Look for "Viewport: 1366px width, 768px height." in the entries below. Then write out exactly the line that holds it and every line after it, to the last, and nothing else.

[The data]:
━━━━━━━━━━━━━━━━━━━━
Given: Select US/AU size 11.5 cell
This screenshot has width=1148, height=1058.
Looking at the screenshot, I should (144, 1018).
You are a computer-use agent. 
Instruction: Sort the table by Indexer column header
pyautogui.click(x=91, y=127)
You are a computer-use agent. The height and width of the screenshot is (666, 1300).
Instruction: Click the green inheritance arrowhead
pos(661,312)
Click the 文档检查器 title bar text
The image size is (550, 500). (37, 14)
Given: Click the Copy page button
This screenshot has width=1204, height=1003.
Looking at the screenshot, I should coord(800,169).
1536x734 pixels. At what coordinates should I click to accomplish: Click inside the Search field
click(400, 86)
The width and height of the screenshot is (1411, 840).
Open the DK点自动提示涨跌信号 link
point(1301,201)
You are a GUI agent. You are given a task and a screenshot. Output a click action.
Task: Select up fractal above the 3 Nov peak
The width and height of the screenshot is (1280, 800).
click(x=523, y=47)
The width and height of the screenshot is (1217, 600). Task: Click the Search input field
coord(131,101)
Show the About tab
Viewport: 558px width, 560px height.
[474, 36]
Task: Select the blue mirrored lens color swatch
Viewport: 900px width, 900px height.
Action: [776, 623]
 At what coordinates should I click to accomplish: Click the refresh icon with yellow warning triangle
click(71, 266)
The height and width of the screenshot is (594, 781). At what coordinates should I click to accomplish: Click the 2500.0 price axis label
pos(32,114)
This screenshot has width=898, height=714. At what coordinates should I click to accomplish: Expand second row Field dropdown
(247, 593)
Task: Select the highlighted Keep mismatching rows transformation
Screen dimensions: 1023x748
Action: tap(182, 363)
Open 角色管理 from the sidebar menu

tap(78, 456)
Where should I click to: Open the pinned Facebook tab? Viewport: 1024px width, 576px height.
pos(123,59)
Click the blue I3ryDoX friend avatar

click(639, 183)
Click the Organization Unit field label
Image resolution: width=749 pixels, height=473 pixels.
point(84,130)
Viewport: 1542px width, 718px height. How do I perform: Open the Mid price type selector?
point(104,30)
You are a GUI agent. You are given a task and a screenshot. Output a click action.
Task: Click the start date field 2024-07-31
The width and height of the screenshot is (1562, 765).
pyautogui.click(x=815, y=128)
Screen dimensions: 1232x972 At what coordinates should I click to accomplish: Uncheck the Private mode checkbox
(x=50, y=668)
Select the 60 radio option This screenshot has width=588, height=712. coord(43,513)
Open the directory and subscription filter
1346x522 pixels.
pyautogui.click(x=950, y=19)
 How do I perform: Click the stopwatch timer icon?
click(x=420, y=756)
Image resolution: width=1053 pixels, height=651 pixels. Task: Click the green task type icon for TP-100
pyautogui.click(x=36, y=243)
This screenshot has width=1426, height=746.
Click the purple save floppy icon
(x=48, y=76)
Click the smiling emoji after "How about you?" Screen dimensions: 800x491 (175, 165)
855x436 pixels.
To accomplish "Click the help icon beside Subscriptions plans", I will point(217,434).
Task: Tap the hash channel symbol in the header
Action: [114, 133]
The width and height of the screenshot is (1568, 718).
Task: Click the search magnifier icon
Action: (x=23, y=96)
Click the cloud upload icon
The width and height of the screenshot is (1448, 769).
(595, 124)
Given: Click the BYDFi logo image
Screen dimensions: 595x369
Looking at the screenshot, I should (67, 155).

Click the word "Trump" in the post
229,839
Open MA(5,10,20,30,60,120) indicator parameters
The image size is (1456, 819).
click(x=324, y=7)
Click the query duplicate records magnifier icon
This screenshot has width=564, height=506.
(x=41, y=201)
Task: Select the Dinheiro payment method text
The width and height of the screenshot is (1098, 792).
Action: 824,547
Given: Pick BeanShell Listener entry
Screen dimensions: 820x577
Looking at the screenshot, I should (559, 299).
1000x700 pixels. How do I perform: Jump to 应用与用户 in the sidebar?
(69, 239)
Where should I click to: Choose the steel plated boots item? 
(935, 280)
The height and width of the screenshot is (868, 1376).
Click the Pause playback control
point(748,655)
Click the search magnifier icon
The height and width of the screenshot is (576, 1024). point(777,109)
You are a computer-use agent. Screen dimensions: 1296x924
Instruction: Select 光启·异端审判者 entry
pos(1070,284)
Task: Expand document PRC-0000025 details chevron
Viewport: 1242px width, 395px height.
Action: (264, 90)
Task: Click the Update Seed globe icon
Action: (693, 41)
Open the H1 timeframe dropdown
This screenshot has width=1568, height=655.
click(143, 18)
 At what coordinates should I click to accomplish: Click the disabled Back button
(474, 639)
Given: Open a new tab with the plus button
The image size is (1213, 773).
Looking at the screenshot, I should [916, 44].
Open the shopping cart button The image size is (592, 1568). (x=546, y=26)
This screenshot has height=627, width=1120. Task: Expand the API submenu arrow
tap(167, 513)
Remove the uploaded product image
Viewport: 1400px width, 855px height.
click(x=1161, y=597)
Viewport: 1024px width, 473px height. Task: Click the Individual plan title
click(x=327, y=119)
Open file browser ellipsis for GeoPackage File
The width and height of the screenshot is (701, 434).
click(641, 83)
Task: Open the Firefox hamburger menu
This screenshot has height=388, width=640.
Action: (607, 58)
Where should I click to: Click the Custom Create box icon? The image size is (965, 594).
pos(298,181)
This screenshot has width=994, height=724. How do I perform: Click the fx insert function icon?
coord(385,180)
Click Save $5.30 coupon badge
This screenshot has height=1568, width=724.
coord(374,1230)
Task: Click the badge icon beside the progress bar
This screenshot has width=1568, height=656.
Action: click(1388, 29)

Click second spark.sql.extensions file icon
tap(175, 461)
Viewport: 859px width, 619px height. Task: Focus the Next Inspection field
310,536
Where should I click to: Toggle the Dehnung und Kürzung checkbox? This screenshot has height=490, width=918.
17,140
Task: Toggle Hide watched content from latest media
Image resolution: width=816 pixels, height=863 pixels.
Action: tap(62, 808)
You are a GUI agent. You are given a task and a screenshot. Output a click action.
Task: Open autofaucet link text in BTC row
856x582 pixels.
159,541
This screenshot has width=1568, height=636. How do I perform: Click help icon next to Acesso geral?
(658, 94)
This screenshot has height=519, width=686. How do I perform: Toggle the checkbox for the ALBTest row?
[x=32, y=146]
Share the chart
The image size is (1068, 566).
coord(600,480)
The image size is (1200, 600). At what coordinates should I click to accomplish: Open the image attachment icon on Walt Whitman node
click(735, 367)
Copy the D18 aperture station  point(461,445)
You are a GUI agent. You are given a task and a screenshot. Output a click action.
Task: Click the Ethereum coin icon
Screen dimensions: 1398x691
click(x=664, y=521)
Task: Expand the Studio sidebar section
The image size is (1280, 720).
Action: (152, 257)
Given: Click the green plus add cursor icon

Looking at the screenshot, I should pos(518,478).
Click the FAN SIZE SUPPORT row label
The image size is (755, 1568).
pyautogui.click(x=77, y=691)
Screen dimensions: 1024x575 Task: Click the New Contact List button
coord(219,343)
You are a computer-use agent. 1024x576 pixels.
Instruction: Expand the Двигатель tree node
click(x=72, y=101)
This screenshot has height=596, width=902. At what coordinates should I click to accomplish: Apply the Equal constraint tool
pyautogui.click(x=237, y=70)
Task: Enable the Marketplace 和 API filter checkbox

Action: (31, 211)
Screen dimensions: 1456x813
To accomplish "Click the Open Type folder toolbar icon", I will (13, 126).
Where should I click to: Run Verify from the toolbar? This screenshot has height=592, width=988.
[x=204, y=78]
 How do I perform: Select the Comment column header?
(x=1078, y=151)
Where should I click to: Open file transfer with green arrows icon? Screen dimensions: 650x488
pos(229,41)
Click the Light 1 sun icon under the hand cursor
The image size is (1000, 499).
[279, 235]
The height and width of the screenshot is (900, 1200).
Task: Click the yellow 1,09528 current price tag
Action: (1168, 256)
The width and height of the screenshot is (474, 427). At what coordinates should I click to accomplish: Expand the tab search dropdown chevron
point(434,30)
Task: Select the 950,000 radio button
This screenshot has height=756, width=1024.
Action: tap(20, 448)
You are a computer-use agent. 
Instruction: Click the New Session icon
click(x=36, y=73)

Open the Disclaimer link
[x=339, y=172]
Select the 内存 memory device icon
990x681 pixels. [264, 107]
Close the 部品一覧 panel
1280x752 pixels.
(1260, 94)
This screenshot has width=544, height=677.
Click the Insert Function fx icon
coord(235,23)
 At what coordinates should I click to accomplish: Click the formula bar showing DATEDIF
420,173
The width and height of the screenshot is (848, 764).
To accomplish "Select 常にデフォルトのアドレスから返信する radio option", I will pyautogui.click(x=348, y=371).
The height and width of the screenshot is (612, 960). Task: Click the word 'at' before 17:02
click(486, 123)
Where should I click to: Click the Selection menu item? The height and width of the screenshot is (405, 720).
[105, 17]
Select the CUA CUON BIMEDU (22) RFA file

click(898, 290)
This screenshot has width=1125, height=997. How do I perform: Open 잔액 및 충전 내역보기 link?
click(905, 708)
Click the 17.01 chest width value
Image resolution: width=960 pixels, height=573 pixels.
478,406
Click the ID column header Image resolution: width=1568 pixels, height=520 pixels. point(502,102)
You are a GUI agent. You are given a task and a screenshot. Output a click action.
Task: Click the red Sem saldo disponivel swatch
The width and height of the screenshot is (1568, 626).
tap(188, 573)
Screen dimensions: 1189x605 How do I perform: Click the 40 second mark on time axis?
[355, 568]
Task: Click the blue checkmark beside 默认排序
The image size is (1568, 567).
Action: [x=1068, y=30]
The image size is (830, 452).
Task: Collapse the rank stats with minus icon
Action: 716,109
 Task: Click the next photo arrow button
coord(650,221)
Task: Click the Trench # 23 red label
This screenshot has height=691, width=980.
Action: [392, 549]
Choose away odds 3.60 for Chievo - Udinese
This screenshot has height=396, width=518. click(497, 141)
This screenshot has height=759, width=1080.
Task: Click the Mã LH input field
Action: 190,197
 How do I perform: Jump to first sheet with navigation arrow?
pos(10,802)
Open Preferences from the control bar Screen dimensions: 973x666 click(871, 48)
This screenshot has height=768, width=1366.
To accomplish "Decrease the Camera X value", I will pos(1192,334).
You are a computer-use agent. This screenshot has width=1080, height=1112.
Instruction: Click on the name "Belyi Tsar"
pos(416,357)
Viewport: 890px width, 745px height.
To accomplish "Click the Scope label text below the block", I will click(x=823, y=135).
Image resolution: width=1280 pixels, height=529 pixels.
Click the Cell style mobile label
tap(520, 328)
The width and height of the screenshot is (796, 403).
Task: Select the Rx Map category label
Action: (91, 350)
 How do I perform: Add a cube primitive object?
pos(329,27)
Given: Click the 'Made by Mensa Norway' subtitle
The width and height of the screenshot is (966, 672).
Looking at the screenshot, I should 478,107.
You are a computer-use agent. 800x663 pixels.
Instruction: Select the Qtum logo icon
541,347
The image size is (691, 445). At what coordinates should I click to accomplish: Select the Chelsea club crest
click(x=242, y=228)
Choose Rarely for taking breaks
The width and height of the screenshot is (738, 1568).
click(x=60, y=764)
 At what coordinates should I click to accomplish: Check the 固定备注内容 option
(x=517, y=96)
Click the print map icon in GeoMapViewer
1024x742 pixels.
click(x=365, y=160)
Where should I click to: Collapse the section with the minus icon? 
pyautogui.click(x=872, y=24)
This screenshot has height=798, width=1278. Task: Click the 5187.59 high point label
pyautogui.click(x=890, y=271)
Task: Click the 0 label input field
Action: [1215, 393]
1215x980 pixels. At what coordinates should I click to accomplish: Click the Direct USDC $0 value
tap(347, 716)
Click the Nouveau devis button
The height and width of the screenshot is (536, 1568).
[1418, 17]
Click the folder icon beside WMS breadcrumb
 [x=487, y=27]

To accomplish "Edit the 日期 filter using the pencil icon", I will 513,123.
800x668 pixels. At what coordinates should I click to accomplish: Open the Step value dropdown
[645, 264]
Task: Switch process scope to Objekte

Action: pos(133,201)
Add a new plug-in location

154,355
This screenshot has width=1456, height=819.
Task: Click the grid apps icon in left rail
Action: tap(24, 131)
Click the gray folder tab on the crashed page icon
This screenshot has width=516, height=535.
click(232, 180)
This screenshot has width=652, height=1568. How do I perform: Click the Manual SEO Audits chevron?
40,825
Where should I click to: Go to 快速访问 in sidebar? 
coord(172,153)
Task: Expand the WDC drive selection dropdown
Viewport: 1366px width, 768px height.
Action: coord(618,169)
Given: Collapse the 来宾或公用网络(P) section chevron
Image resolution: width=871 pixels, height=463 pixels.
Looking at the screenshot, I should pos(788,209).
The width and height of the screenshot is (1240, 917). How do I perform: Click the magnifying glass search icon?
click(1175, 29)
━━━━━━━━━━━━━━━━━━━━
[Response to the task]:
Viewport: 1366px width, 768px height.
Action: coord(618,169)
Given: Collapse the 来宾或公用网络(P) section chevron
Image resolution: width=871 pixels, height=463 pixels.
Looking at the screenshot, I should pos(788,209).
The width and height of the screenshot is (1240, 917). How do I perform: Click the magnifying glass search icon?
click(1175, 29)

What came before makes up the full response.